Bluey has come under fire for a lack of diversity among its characters from a staffer at the same network that produces the popular Australian children's TV series.
In a polarising online article, ABC broadcaster Beverley Wang argued kids' cartoon Bluey - which follows the lives of Bluey the blue heeler puppy and her family - could be more representative of minorities.
"Where are the disabled, queer, poor, gender diverse, dogs of colour and single-parent dog families in Bluey's Brisbane?" she said. "If they're in the background, let them come forward."

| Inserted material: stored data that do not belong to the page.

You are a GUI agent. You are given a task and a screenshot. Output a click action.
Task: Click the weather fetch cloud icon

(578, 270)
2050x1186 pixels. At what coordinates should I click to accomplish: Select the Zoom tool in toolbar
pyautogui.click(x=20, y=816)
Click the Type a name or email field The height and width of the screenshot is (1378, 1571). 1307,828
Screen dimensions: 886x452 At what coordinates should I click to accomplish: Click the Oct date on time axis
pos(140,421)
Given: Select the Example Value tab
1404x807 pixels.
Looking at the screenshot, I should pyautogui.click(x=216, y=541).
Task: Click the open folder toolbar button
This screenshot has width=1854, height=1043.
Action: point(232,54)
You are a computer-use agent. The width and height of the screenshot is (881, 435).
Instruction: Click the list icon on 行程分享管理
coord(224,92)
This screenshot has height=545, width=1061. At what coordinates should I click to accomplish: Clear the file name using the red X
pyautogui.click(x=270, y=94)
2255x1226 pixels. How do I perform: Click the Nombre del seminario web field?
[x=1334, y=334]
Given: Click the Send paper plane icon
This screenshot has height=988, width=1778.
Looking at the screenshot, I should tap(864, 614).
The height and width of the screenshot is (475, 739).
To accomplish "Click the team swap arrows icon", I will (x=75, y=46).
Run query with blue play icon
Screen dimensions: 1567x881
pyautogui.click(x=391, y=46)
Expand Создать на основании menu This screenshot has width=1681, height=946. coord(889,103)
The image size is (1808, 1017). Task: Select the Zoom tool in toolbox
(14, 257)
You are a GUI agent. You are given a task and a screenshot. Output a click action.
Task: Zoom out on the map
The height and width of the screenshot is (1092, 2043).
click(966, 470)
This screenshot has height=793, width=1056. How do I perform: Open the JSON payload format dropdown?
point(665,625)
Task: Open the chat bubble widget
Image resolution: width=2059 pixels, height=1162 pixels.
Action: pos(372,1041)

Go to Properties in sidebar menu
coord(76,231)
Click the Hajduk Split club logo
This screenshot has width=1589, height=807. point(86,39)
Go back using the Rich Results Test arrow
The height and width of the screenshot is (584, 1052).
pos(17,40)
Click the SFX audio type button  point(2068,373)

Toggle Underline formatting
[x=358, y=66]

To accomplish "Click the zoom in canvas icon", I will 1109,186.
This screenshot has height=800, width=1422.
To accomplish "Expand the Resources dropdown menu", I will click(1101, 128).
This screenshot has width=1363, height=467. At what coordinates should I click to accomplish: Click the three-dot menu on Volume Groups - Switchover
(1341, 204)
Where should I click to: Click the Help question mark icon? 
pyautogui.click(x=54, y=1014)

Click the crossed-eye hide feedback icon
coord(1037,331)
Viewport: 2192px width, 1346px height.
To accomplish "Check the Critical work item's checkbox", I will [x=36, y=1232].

While she understands that "for the most-part Bluey's creators don't view their show through a political lense", Wang says as a parent of colour she's "always conscious of the presence - or absence - of diverse representation in kids' pop culture".
"We live in a world where the majority of main characters on children's television are white; where there are more animals than people of colour protagonists populating the pages of children's books," she wrote in the piece.
Bluey is an award-winning programme beloved by parents and children that has been praised for its depiction of modern-day families.
Wang's critique of the show has divided fans on Twitter, with some readers accusing her of politicising a TV series aimed at kids.
"These people are obsessed with pushing their unhinged ideology onto two-year children," one Twitter user wrote.
"It’s a cartoon! What’s next?" asked another.
But not everyone is up in arms about the article. Some suggest it's a topic that deserves attention and needs to be addressed.
"It would mean a lot to see some gender diverse representation on Bluey, trans kids watch Bluey too," said one.
"It’s a very respectful and thoughtful take, and the point on diversity is well made (and also a point many of us parents have discussed)," another added.